Trump seriously implied that he would use presidential powers to “suspend entry into the country of any class of persons,” but our country is a nation of immigrants: founded by immigrants, built on the backs of immigrants, and prosperous because of immigrants. How did Trump become our wannabe-dictator?
It’s all too easy to make light of Trump and his inability to speak proper English, but I can’t laugh anymore.
He has successfully built his fear-mongering campaign by normalizing and then commodifying hatred of anyone who doesn't fit his mold of what it means to be "American." Trump's fear tactics enable a culture where dangerous, hateful people like Omar Mateen, Dylann Roof, and Robert Lewis Dear—who all have histories of violence and discrimination—are rendered harmless (enough to purchase military rifles) in their day-to-day lives. These murderous bigots were able to skate by unchecked—causing less alarm than a trans person in a bathroom or a vaguely-Muslim-looking person on an airplane—until it’s too late. Their bigotry is accepted—and even welcomed—in Trump’s America. This kind of hatred was the drive behind Trump’s speech on Monday, when he recklessly blamed immigration as the source of domestic terrorism.
“The bottom line is that the only reason the killer was in America in the first place, was because we allowed his family to come here,” he said. “We cannot continue to allow thousands upon thousands of people to pour into our country many of whom have the same thought process as this savage killer.”
Do immigrants have “the same thought process as this savage killer?” I don't. And neither does my mom, dad, sister, or brother.
You know who has "savage" thoughts? Omar Mateen, Dylann Roof, and Robert Lewis Dear—none of whom are immigrants. They were U.S. born and bred, and resorted to violence to express their fear, hatred, and ignorance—all attitudes which flourish in Trump's America. It's no coincidence that a homophobic man killed 49 mostly LGBTQ Latinos while America's most visible person is an anti-immigrant bigot who openly hates Mexicans.

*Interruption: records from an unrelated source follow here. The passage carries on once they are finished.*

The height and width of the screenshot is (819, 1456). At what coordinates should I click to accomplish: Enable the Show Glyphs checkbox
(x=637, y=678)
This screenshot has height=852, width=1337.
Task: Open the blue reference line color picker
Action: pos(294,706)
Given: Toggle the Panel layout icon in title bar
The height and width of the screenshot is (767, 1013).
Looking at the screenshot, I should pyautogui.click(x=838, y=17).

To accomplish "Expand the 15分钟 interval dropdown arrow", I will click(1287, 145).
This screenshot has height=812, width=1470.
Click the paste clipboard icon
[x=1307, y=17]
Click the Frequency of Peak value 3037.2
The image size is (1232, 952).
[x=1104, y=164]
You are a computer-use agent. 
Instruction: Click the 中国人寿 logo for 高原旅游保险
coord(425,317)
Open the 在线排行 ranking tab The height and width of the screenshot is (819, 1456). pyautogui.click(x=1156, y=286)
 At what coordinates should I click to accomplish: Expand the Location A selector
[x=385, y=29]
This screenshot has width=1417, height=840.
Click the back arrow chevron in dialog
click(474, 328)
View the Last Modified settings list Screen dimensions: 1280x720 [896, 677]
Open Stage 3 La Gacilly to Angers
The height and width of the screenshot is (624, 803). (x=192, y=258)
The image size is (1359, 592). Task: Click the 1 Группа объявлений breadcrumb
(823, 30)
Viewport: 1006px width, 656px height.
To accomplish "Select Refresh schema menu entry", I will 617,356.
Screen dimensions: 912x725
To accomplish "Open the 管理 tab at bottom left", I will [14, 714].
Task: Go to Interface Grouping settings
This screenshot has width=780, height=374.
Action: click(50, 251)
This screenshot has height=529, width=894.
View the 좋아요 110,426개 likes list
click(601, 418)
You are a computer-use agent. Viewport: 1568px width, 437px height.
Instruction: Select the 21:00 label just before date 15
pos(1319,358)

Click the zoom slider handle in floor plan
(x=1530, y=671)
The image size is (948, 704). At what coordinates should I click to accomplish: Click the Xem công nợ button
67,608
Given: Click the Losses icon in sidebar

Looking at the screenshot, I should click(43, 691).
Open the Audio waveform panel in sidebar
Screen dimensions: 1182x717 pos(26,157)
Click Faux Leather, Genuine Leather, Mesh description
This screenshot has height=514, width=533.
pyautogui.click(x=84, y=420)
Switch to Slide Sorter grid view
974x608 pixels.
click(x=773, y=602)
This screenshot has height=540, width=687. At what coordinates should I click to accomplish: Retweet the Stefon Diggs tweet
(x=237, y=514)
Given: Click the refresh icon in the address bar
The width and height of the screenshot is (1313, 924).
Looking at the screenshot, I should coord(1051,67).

Immigration does not cause domestic terrorism. America’s sordid colonial history, imperialistic foreign policy, and fear-mongering media caused it. The Black Lives Matter statement on the Orlando mass shooting said it best:
“Homegrown terror is the product of a long history of colonialism, including state and vigilante violence. It is the product of white supremacy and capitalism, which deforms the spirit and fuels interpersonal violence.”
Our potential future president concluded his speech:“We’re going to be tough and we’re going to be smart and we’re going to do it right. America will be a tolerant and open society. America will also be a safe society. We will protect our borders at home. We will defeat ISIS overseas. We have no choice. We will ensure every parent can raise their children in peace and safety.”
The crowd roared.
This is not a drill. This is a worldwide state of emergency.